しかし、そんな堅物故に俺には扱いやすい部分もあって、適当に前田を丸め込むと早々に部室を後にする俺だった。
「中嶋キャプテン……しばらく部活を休むって本当ですか?」
部室を出ると、秋兎が心配そうな顔で尋ねてきた。
「まあ、ちょ〜っと外せない用事が出来たんでな。その代わり、俺が居ないからってお前も部活の手を抜くんじゃねーぞ!」
わしゃわしゃと意識して乱暴に秋兎の頭を撫でる俺だったが、当の秋兎はなんか嬉しそうな顔をしていた。
しかもこいつ、心なしか顔が赤くなってないか……?
ま、まさかね……あ、あはは……。

こうして俺は美弥ちゃんの周囲で起こっている不審な出来事を解決すべく動き出したのだが、最初の一週間は学園内も平穏で色々と調べて回っていても特に異変はなかった。
「なあ、幸司。柊や藤崎の様子はどうなんだ?」
午後の体育の準備の為、体育倉庫にサッカーボールを取りに行く途中に圭介が話しかけてきた。
「まあ、二人とも平然とした顔はしてるけど、精神的には少し参ってるようだな……」
「……そっか……あ、俺や香織に手伝える事があったら遠慮しないで言ってくれよな」
心配してくれているのだろう圭介がそんな事を言ってくれるのはありがたいのだが、これは俺の男としての問題もあるからいざって時は頼む程度の返事をしておいた。
あまり俺の活躍の場を取られるのもなんだからねぇ。
こうして圭介とのほほんと会話をしながらグラウンドに向かっているとどこからか聞き慣れた声の女の子の悲鳴が聞こえてきた。

愛那だっ!!

俺は持っていたサッカーボールを圭介に押し付けると、全力で悲鳴の聞こえてきた方へ駆け出した。
悲鳴の聞こえた場所はそう遠くはない。
俺は最悪の事態にならない事を祈りながら土足のまま校舎に駆け込み更に加速をする。
すると、廊下にへたり込んでいる愛那を見つけた。
「愛那っ! どうしたっ!?」
「な……中嶋せんぱぁい……ふ、ふえええっ」
余程怖い思いをしたのか、駆けつけた俺に愛那は抱きつくとわんわん泣き出した。
いくら授業中とはいえ、愛那がこんな悲鳴を上げたんだからすぐに人が来ると思った俺はまだ泣いている愛那を抱きかかえると速攻でこの場を離れ、校舎の外にあるサッカー部の部室へと急いだのだった。
まあ、本来なら後ろめたい事がないからそのままでもよかったんだけど、何故か心のどこかに引っ掛かりがあってこんな行動にでたのである。
当の愛那は校舎を出るまでは訳も分からずって感じでいたけど、外に出る頃には落ち着いてきたのかとっても嬉しそうな顔で俺の首に腕を回してきた。
こいつ、こんな時に一体何を考えてるんだろうね……。
俺としては役得なのかな? ま、小さくても可愛い女の子だしねぇ。
だけどいつもの愛那を見てる俺にとっては恋愛対象の女の子ってより、近所の小さい子供って感じだから役得感はいまいちってところだった。
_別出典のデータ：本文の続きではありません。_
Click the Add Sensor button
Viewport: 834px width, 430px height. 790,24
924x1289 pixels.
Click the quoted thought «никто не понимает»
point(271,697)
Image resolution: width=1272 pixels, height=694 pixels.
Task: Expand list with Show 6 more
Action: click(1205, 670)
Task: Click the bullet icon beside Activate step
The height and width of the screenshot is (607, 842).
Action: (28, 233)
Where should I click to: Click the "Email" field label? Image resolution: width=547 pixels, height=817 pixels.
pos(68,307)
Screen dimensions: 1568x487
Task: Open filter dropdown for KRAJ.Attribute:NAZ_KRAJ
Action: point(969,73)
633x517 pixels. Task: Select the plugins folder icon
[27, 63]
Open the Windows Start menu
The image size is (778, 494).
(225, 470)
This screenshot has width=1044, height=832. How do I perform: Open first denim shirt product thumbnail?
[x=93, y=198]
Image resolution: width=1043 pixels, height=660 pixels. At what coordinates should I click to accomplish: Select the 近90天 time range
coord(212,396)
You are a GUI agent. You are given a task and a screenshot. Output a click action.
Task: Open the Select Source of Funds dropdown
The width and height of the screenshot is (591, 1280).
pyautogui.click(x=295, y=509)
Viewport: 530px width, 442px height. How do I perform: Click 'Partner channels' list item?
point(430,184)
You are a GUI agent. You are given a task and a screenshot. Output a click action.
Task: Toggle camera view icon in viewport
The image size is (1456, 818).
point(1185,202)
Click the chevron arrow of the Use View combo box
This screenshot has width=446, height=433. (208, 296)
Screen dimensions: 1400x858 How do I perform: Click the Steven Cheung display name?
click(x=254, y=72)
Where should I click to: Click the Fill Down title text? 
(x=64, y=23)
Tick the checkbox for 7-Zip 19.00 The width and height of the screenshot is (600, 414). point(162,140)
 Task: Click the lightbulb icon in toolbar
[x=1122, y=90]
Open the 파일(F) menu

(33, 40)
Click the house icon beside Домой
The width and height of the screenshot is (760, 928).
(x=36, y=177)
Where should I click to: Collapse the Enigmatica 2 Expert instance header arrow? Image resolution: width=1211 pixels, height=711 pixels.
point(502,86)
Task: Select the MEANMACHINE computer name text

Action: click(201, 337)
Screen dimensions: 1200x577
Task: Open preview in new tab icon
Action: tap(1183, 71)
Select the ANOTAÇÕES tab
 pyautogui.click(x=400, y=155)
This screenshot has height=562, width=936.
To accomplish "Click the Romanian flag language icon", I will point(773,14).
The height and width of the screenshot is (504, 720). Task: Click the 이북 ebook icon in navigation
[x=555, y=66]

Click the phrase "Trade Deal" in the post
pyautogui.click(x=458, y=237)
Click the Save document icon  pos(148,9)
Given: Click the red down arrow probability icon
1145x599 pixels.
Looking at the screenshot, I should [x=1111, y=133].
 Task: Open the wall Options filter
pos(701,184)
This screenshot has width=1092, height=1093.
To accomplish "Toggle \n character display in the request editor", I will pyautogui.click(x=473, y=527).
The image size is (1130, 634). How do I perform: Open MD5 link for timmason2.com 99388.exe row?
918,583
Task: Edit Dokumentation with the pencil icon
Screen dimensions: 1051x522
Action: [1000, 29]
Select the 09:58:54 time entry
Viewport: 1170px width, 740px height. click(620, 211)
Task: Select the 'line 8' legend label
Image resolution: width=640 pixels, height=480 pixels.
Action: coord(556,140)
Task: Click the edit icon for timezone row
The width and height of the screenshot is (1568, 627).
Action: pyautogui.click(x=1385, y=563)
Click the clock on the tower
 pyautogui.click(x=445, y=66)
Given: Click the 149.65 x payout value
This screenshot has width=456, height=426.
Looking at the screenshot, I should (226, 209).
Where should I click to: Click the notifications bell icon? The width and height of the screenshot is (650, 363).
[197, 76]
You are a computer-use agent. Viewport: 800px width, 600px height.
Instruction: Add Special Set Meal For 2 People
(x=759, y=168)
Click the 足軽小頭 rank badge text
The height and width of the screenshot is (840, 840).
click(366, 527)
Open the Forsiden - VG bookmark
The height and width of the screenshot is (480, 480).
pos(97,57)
そんなこんなで俺は愛那を部室へ連れて来ると側にあったパイプ椅子に座らせ、俺は部室の窓を開け男臭い空気で充満してる部室の換気をする。
「ちょっとは落ち着いたか?」
「……うん。でもまた違う意味で落ち着かなくなっちゃった……」
俺の言葉に答えた愛那は顔を赤くして俯きがちに俺の顔を見ていた。
か……可愛いじゃねーかっ!
いや、ちょっと待て、俺!
確かに愛那は可愛いぞ。でも、この子はどう見ても恋愛対象って子じゃないぞっ。